Assigned task:
Return the listing below in full, exactly.

Exercise inputs:

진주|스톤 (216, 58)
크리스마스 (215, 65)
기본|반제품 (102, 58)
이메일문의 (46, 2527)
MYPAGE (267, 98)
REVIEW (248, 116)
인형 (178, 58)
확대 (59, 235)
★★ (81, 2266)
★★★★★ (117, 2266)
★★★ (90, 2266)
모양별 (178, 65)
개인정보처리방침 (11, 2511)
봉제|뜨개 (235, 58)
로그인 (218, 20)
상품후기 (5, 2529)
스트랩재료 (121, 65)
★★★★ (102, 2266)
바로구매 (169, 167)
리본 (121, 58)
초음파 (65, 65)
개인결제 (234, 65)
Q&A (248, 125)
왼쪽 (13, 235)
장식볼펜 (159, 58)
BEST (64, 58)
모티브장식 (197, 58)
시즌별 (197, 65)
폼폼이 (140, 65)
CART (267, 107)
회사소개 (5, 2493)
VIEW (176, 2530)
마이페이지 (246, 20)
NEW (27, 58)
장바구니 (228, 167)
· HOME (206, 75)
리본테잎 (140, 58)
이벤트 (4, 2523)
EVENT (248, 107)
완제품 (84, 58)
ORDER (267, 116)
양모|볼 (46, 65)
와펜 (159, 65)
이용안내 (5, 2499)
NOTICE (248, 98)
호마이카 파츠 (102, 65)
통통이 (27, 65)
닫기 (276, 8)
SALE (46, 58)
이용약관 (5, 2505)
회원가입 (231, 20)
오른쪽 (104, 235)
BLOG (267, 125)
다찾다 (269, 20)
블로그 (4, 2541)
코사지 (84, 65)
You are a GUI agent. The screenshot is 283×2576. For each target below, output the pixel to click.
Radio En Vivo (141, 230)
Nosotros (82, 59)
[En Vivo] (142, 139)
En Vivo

Written response:
진주|스톤 (216, 58)
크리스마스 (215, 65)
기본|반제품 (102, 58)
이메일문의 (46, 2527)
MYPAGE (267, 98)
REVIEW (248, 116)
인형 (178, 58)
확대 (59, 235)
★★ (81, 2266)
★★★★★ (117, 2266)
★★★ (90, 2266)
모양별 (178, 65)
개인정보처리방침 (11, 2511)
봉제|뜨개 (235, 58)
로그인 (218, 20)
상품후기 (5, 2529)
스트랩재료 (121, 65)
★★★★ (102, 2266)
바로구매 (169, 167)
리본 (121, 58)
초음파 (65, 65)
개인결제 (234, 65)
Q&A (248, 125)
왼쪽 (13, 235)
장식볼펜 (159, 58)
BEST (64, 58)
모티브장식 (197, 58)
시즌별 (197, 65)
폼폼이 (140, 65)
CART (267, 107)
회사소개 (5, 2493)
VIEW (176, 2530)
마이페이지 (246, 20)
NEW (27, 58)
장바구니 (228, 167)
· HOME (206, 75)
리본테잎 (140, 58)
이벤트 (4, 2523)
EVENT (248, 107)
완제품 (84, 58)
ORDER (267, 116)
양모|볼 (46, 65)
와펜 (159, 65)
이용안내 (5, 2499)
NOTICE (248, 98)
호마이카 파츠 (102, 65)
통통이 (27, 65)
닫기 (276, 8)
SALE (46, 58)
이용약관 (5, 2505)
회원가입 (231, 20)
오른쪽 (104, 235)
BLOG (267, 125)
다찾다 (269, 20)
블로그 (4, 2541)
코사지 (84, 65)
You are a GUI agent. The screenshot is 283×2576. For each target below, output the pixel to click.
Radio En Vivo (141, 230)
Nosotros (82, 59)
[En Vivo] (142, 139)
En Vivo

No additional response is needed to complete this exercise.